What might seem on the surface as simple boasting or cookie-cutter trash talking has a lot more underneath the longer you talk with Bwipo. The players he truly admires, the ones he's excited to lane against or practice harder to have the opportunity to face, are special. During dinner, he pulled out a KT Rolster keychain, displaying the ID of "SMEB" for the now-eliminated top lane carry who many consider the greatest player at the position in the game's history.

It's not that G2 or C9 are bad teams. It's that when Bwipo grew up watching worlds from home, dreaming of being a pro player, he imagined standing against Smeb on the grand stage, not Licorice or a player like Martin "Wunder" Hansen, whom he sees every weekend at the EU LCS studio in Berlin.

Kang "TheShy" Seung-lok, Invictus Gaming's star top laner, is someone else Bwipo has watched throughout the years. Only 18, he blossomed in his first year as a pro in 2017, similarly to Licorice and Bwipo, and TheShy has kept up the mechanical outplays that made him famous through his streams and solo queue performances in the past.

"I have the most respect for Smeb," he said, showing off his keychain. "And TheShy. Those are the ones I have the most respect for. These are players I look forward to playing. I want to play them more anything. [With Licorice and Wunder] I don't feel like it's an opportunity to prove myself."

It hasn't gone as he would have thought, but Fnatic is now six map wins away from all-time enshrinement. Every heated argument, sleepless night working and every single game he's ever loaded into has led up to this.

It's the final four, and all the South Korean teams are gone. They'll be back next year, likely stronger than ever. China's franchising model is untouched, and the country's fascination with the game is only growing each day. Bwipo knows this is the best chance he probably will ever have at winning a world title.

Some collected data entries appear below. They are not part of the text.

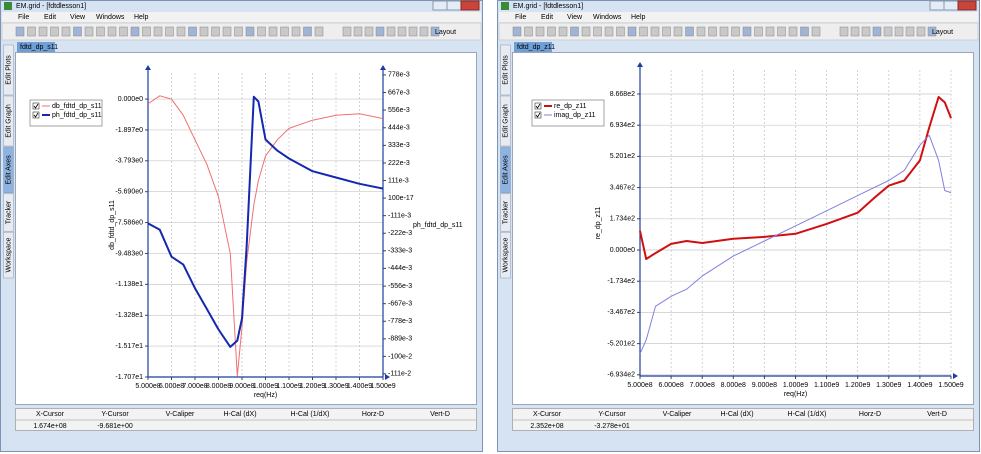  What do you see at coordinates (536, 48) in the screenshot?
I see `tab-label: fdtd_dp_z11` at bounding box center [536, 48].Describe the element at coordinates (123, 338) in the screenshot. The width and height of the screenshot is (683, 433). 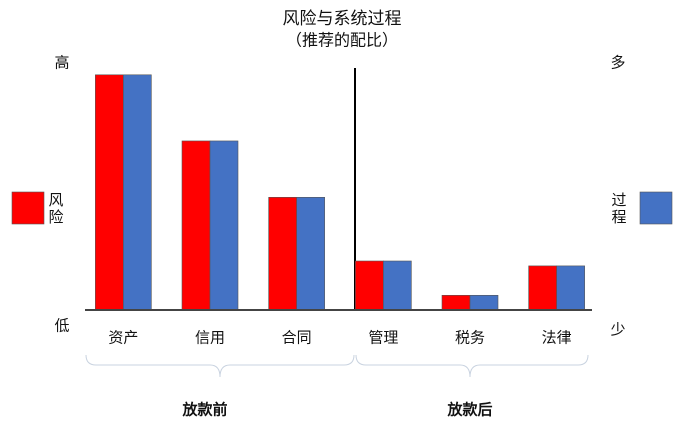
I see `x-tick-label: 资产` at that location.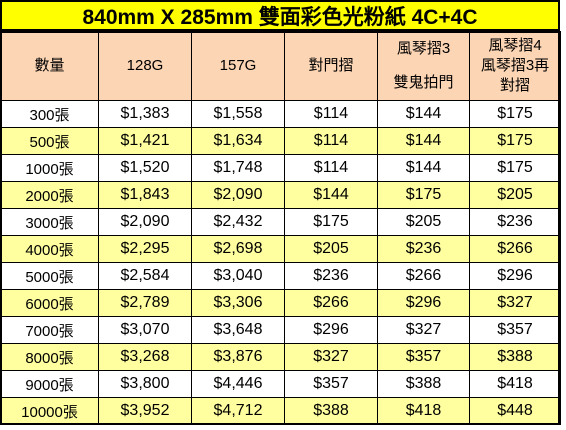  Describe the element at coordinates (238, 114) in the screenshot. I see `cell-157g: $1,558` at that location.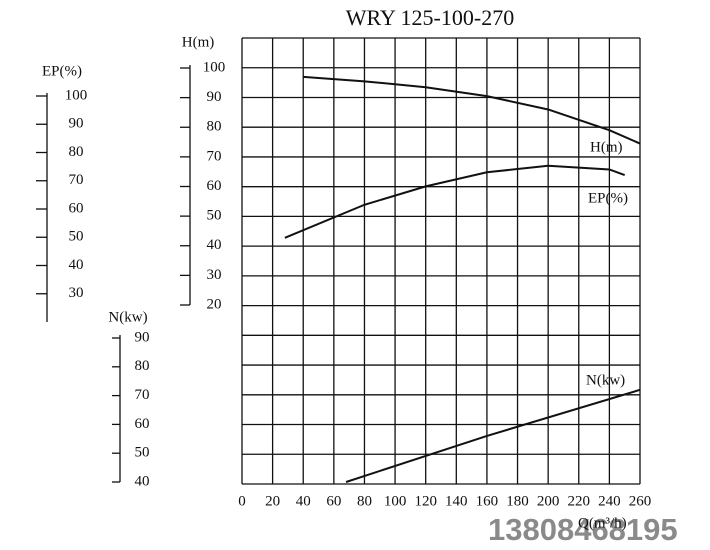 The height and width of the screenshot is (550, 710). What do you see at coordinates (606, 380) in the screenshot?
I see `curve-label: N(kw)` at bounding box center [606, 380].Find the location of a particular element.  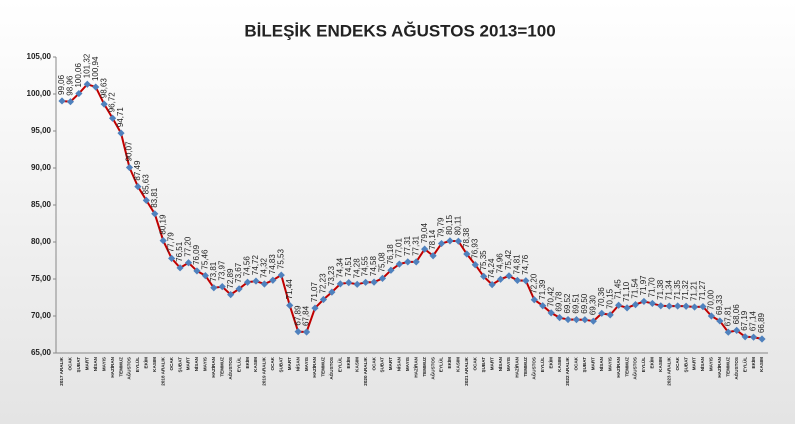

data-label: 71,70 is located at coordinates (652, 288).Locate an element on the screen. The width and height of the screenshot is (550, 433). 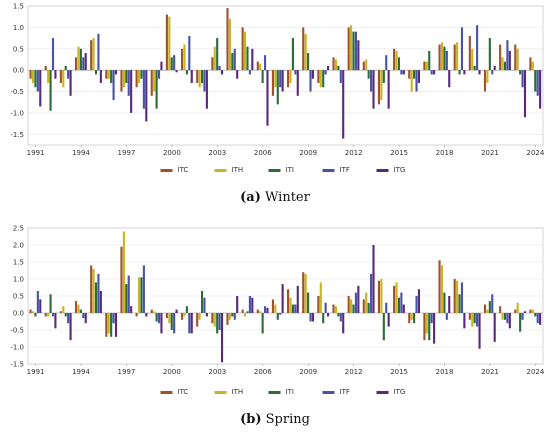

As long as he can see Rekkles and the rest of his teammates finally achieve their lifelong dream they've been grinding for year after year, the sixth man is ready for any curveball thrown at him.

"If I got to be the substitute that pushed the veterans to their dreams, it's not even a successful year at that point," he said. "It's the best year you're going to have in your career."